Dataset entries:
[Start of section]

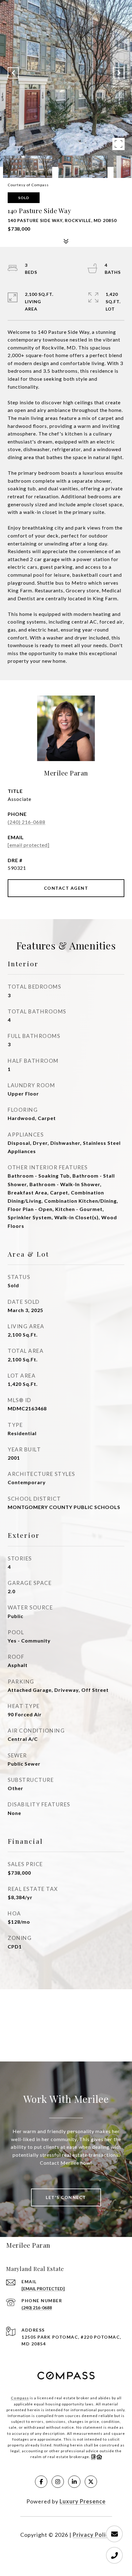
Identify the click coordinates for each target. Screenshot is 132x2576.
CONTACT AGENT (66, 888)
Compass (20, 2398)
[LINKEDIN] (74, 2482)
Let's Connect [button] (66, 2197)
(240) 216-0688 (26, 822)
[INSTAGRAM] (58, 2482)
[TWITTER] (91, 2482)
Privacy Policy (92, 2534)
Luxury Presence (83, 2501)
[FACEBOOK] (41, 2482)
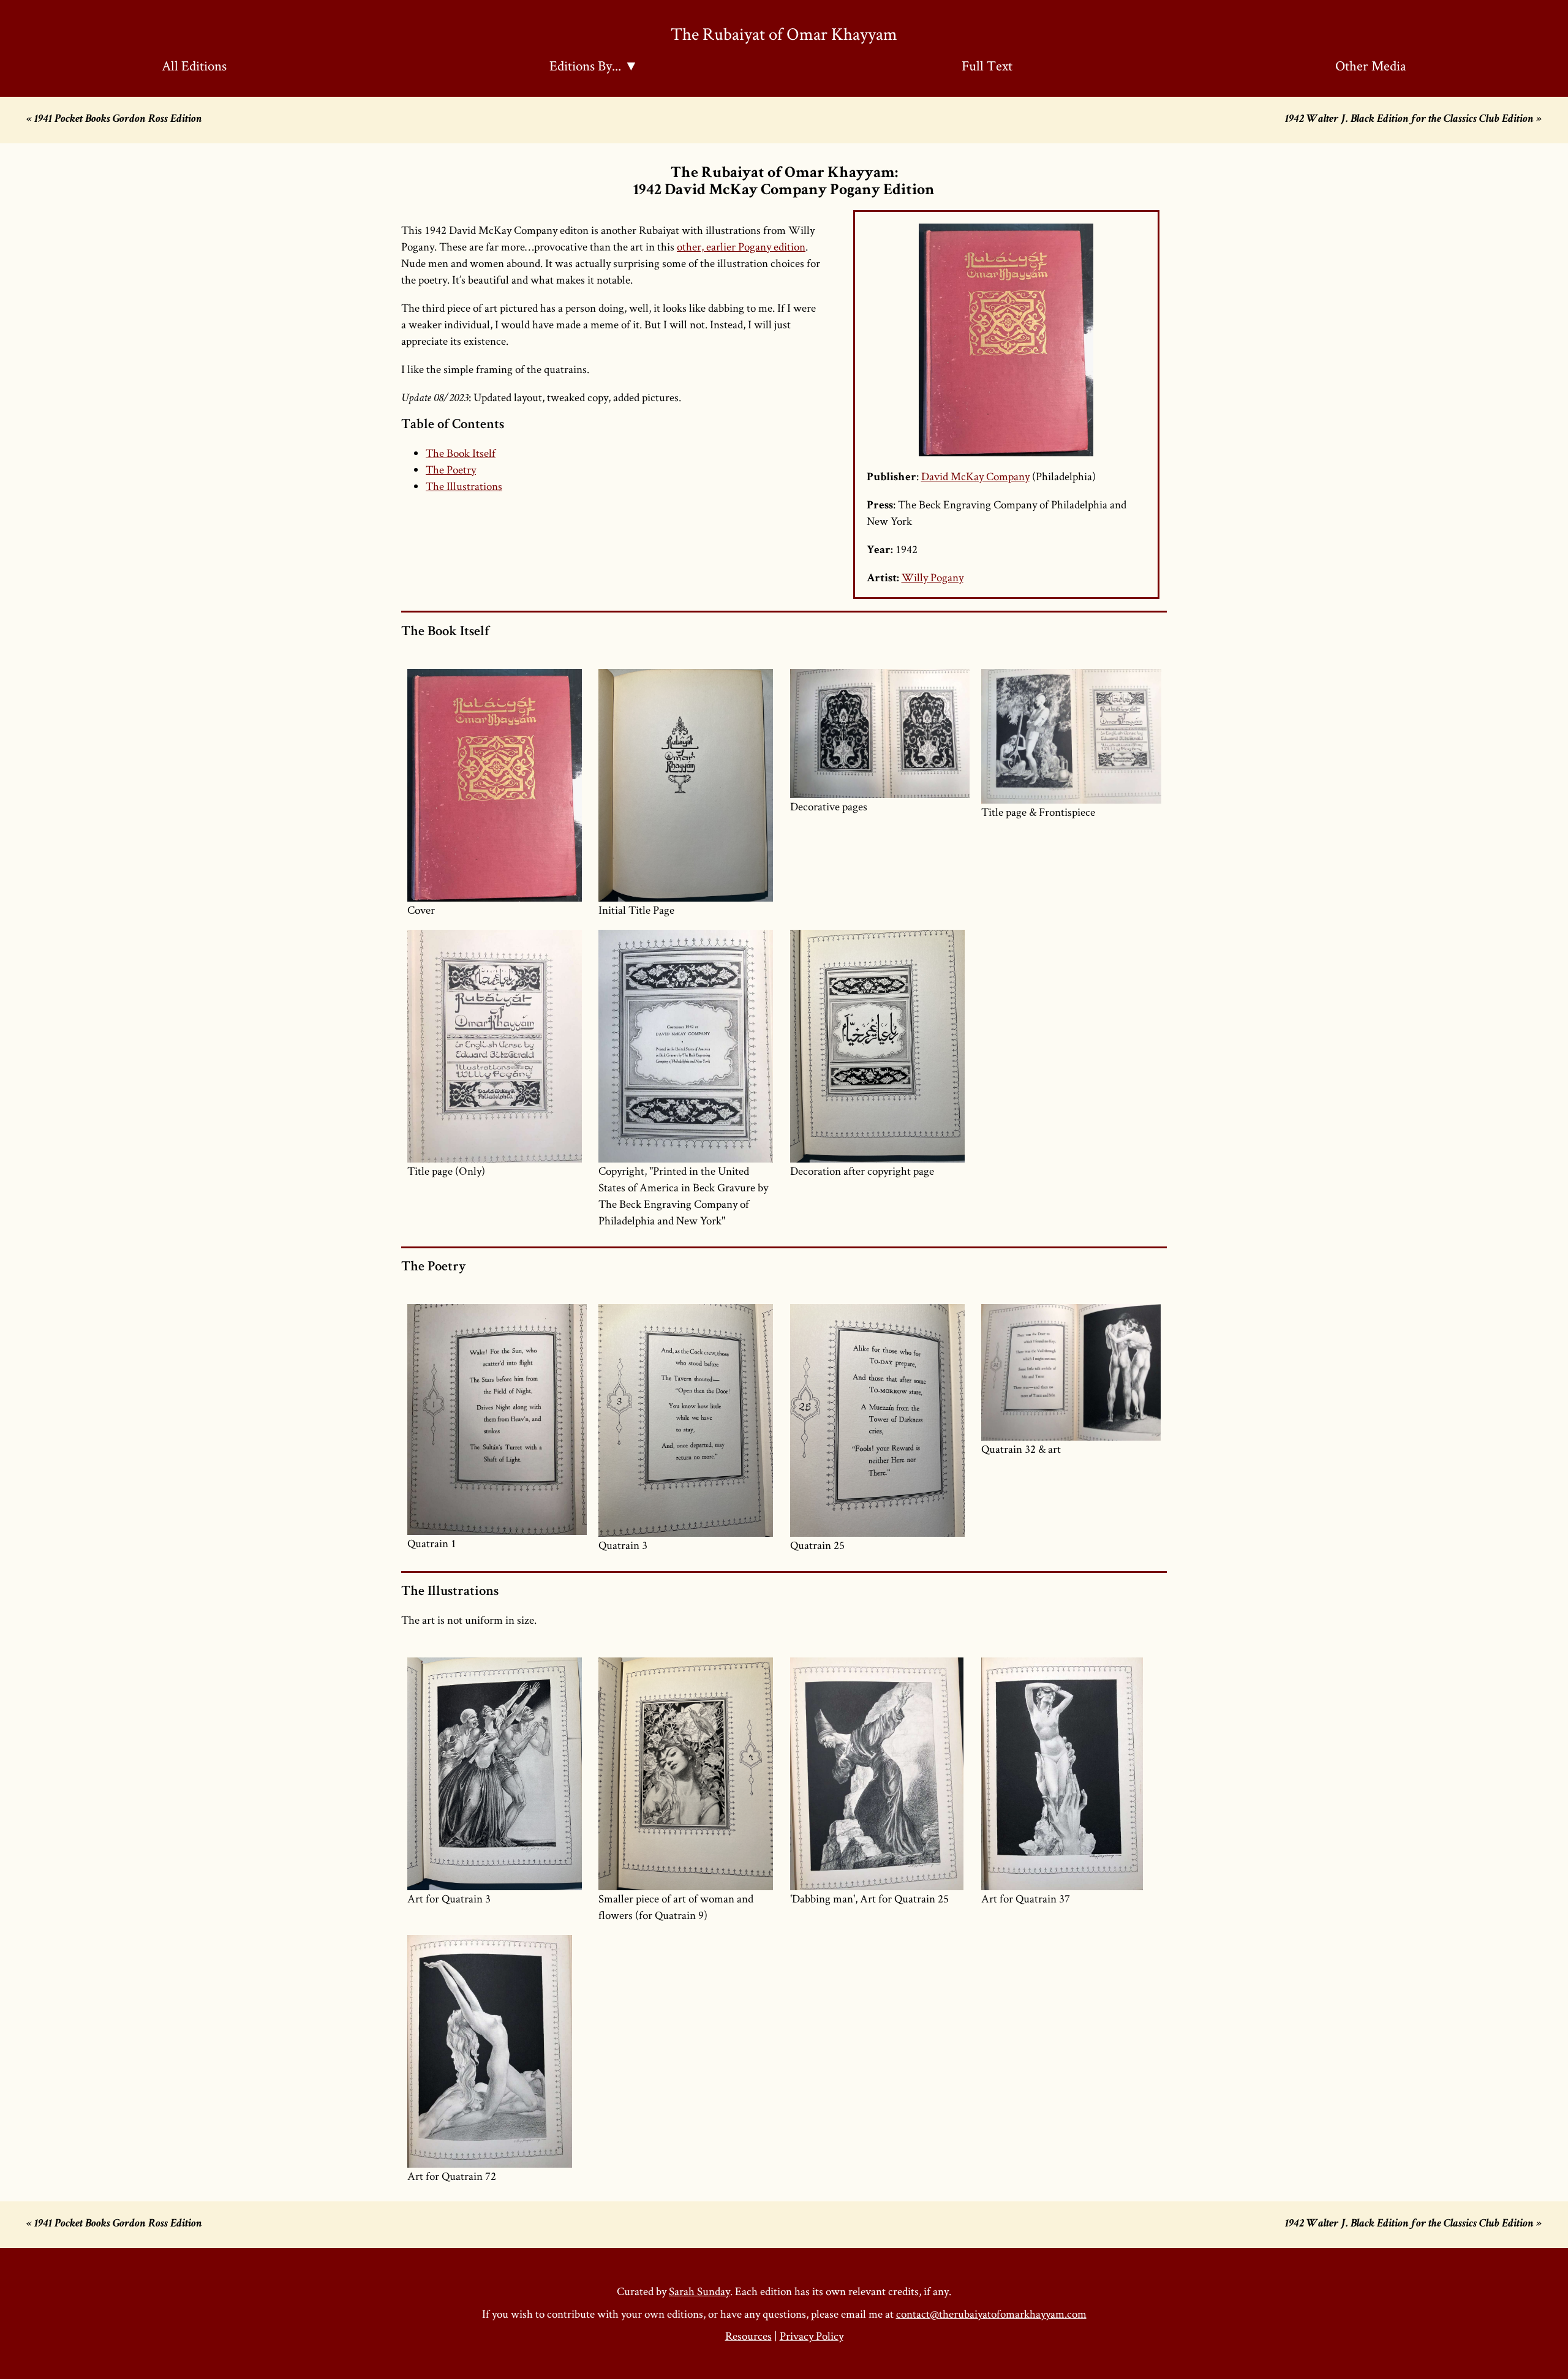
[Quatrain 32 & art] (1071, 1372)
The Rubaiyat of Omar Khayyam (784, 33)
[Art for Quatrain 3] (497, 1773)
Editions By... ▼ (593, 65)
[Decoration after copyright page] (880, 1046)
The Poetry (451, 469)
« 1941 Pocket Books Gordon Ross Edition (114, 120)
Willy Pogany (932, 577)
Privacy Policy (811, 2335)
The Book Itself (461, 453)
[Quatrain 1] (497, 1419)
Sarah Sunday (699, 2291)
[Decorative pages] (880, 733)
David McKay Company (975, 476)
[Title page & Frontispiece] (1071, 736)
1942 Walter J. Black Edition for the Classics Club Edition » (1413, 120)
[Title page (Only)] (497, 1046)
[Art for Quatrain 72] (497, 2051)
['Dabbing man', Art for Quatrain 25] (880, 1773)
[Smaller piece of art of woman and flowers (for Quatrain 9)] (688, 1773)
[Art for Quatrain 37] (1071, 1773)
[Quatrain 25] (880, 1420)
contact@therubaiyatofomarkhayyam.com (991, 2313)
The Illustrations (464, 486)
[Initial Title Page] (688, 785)
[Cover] (497, 785)
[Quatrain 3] (688, 1420)
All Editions (194, 65)
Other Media (1370, 65)
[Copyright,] (688, 1046)
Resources (748, 2335)
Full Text (987, 65)
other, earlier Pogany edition (741, 246)
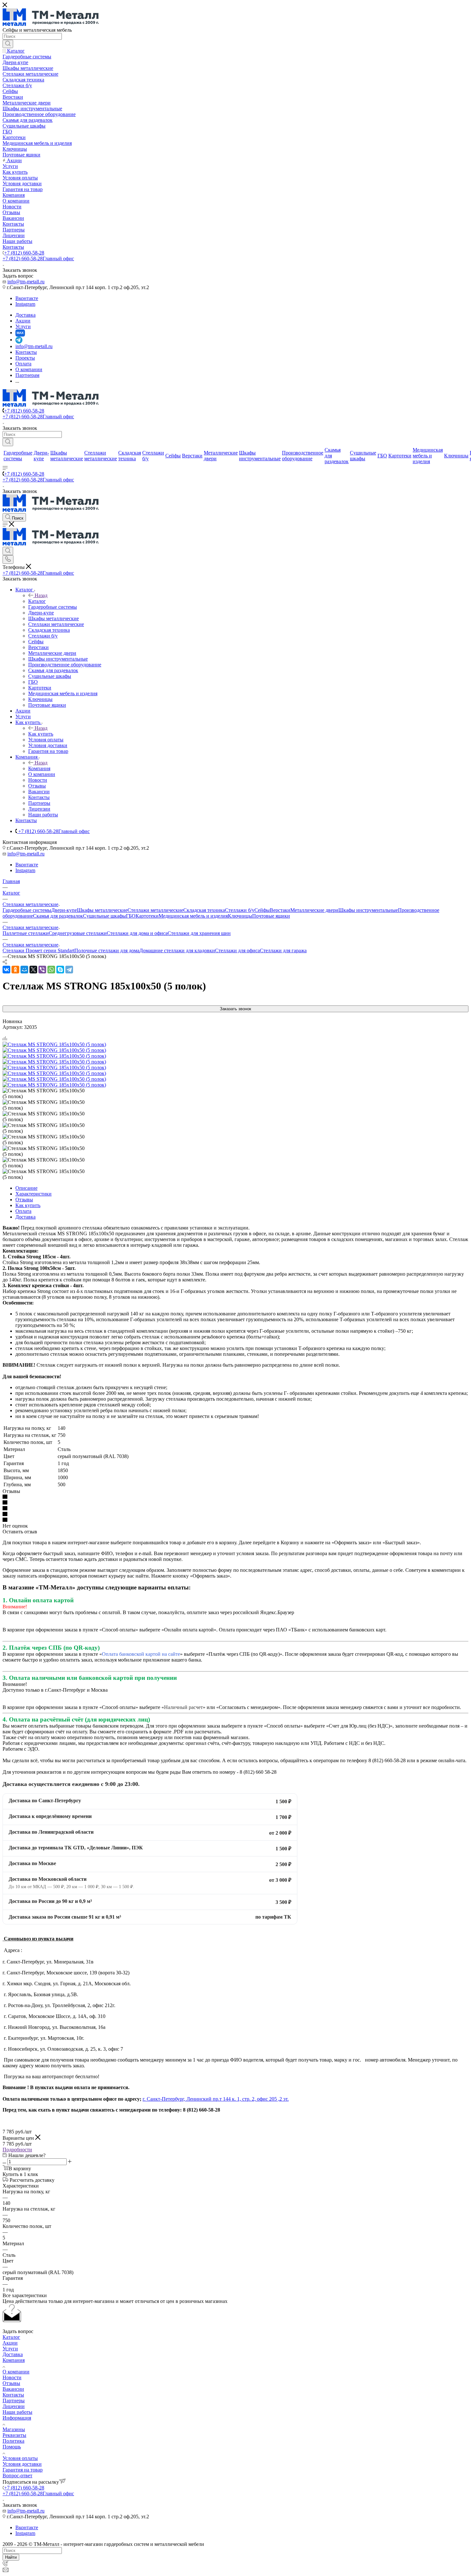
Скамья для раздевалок (58, 916)
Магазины (14, 2429)
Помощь (12, 2446)
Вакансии (13, 2389)
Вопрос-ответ (17, 2475)
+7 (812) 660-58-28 (24, 252)
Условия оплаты (20, 2458)
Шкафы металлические (102, 910)
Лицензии (14, 2406)
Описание (26, 1188)
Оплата (23, 1211)
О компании (16, 2371)
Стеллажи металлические (155, 910)
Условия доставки (22, 2464)
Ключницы (240, 916)
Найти (11, 2557)
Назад (41, 595)
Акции (10, 2343)
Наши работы (17, 2412)
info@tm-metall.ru (26, 281)
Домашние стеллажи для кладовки (177, 950)
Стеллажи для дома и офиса (137, 933)
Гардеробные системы (27, 910)
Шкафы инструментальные (368, 910)
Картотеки (147, 916)
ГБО (131, 916)
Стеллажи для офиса (237, 950)
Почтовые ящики (271, 916)
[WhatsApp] (51, 969)
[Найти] (8, 44)
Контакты (13, 2394)
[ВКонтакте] (6, 969)
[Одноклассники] (15, 969)
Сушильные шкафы (104, 916)
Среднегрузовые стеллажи (78, 933)
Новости (12, 2377)
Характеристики (33, 1193)
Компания (39, 768)
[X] (33, 969)
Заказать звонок (235, 1008)
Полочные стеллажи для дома (106, 950)
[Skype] (60, 969)
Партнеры (14, 2400)
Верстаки (280, 910)
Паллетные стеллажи (26, 933)
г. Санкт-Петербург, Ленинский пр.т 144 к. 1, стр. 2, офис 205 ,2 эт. (216, 2099)
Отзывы (24, 1199)
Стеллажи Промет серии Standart (38, 950)
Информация (17, 2418)
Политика (13, 2441)
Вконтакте (26, 298)
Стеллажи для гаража (283, 950)
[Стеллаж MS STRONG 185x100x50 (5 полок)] (54, 1044)
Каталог (37, 601)
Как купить (40, 734)
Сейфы (262, 910)
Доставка (25, 1217)
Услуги (10, 2348)
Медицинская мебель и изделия (193, 916)
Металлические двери (314, 910)
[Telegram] (69, 969)
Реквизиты (14, 2435)
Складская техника (204, 910)
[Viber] (42, 969)
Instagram (25, 304)
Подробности (17, 2149)
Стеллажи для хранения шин (199, 933)
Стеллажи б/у (239, 910)
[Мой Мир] (24, 969)
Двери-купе (64, 910)
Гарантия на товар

[End of section]

Task to carry out: Would you set down every line of the data above exactly, skipping the pictures?

Solved exercise:
Identify the click coordinates for each target. Screenshot is 132x2576.
CONTACT AGENT (66, 888)
Compass (20, 2398)
[LINKEDIN] (74, 2482)
Let's Connect [button] (66, 2197)
(240) 216-0688 (26, 822)
[INSTAGRAM] (58, 2482)
[TWITTER] (91, 2482)
Privacy Policy (92, 2534)
Luxury Presence (83, 2501)
[FACEBOOK] (41, 2482)
[Quatrain 32 & art] (1071, 1372)
The Rubaiyat of Omar Khayyam (784, 33)
[Art for Quatrain 3] (497, 1773)
Editions By... ▼ (593, 65)
[Decoration after copyright page] (880, 1046)
The Poetry (451, 469)
« 1941 Pocket Books Gordon Ross Edition (114, 120)
Willy Pogany (932, 577)
Privacy Policy (811, 2335)
The Book Itself (461, 453)
[Quatrain 1] (497, 1419)
Sarah Sunday (699, 2291)
[Decorative pages] (880, 733)
David McKay Company (975, 476)
[Title page & Frontispiece] (1071, 736)
1942 Walter J. Black Edition for the Classics Club Edition » (1413, 120)
[Title page (Only)] (497, 1046)
[Art for Quatrain 72] (497, 2051)
['Dabbing man', Art for Quatrain 25] (880, 1773)
[Smaller piece of art of woman and flowers (for Quatrain 9)] (688, 1773)
[Art for Quatrain 37] (1071, 1773)
[Quatrain 25] (880, 1420)
contact@therubaiyatofomarkhayyam.com (991, 2313)
The Illustrations (464, 486)
[Initial Title Page] (688, 785)
[Cover] (497, 785)
[Quatrain 3] (688, 1420)
All Editions (194, 65)
Other Media (1370, 65)
[Copyright,] (688, 1046)
Resources (748, 2335)
Full Text (987, 65)
other, earlier Pogany edition (741, 246)
Скамья для раздевалок (58, 916)
Магазины (14, 2429)
Помощь (12, 2446)
Вакансии (13, 2389)
Вопрос-ответ (17, 2475)
+7 (812) 660-58-28 (24, 252)
Условия оплаты (20, 2458)
Шкафы металлические (102, 910)
Лицензии (14, 2406)
Описание (26, 1188)
Оплата (23, 1211)
О компании (16, 2371)
Стеллажи металлические (155, 910)
Условия доставки (22, 2464)
Ключницы (240, 916)
Найти (11, 2557)
Назад (41, 595)
Акции (10, 2343)
Наши работы (17, 2412)
info@tm-metall.ru (26, 281)
Домашние стеллажи для кладовки (177, 950)
Стеллажи для дома и офиса (137, 933)
Гардеробные системы (27, 910)
Шкафы инструментальные (368, 910)
Картотеки (147, 916)
ГБО (131, 916)
Стеллажи для офиса (237, 950)
Почтовые ящики (271, 916)
[WhatsApp] (51, 969)
[Найти] (8, 44)
Контакты (13, 2394)
[ВКонтакте] (6, 969)
[Одноклассники] (15, 969)
Сушильные шкафы (104, 916)
Среднегрузовые стеллажи (78, 933)
Новости (12, 2377)
Характеристики (33, 1193)
Компания (39, 768)
[X] (33, 969)
Заказать звонок (235, 1008)
Полочные стеллажи для дома (106, 950)
[Skype] (60, 969)
Партнеры (14, 2400)
Верстаки (280, 910)
Паллетные стеллажи (26, 933)
г. Санкт-Петербург, Ленинский пр.т 144 к. 1, стр. 2, офис 205 ,2 эт. (216, 2099)
Отзывы (24, 1199)
Стеллажи Промет серии Standart (38, 950)
Информация (17, 2418)
Политика (13, 2441)
Вконтакте (26, 298)
Стеллажи для гаража (283, 950)
[Стеллаж MS STRONG 185x100x50 (5 полок)] (54, 1044)
Каталог (37, 601)
Как купить (40, 734)
Сейфы (262, 910)
Доставка (25, 1217)
Услуги (10, 2348)
Медицинская мебель и изделия (193, 916)
Металлические двери (314, 910)
[Telegram] (69, 969)
Реквизиты (14, 2435)
Складская техника (204, 910)
[Viber] (42, 969)
Instagram (25, 304)
Подробности (17, 2149)
Стеллажи для хранения шин (199, 933)
Стеллажи б/у (239, 910)
[Мой Мир] (24, 969)
Двери-купе (64, 910)
Гарантия на товар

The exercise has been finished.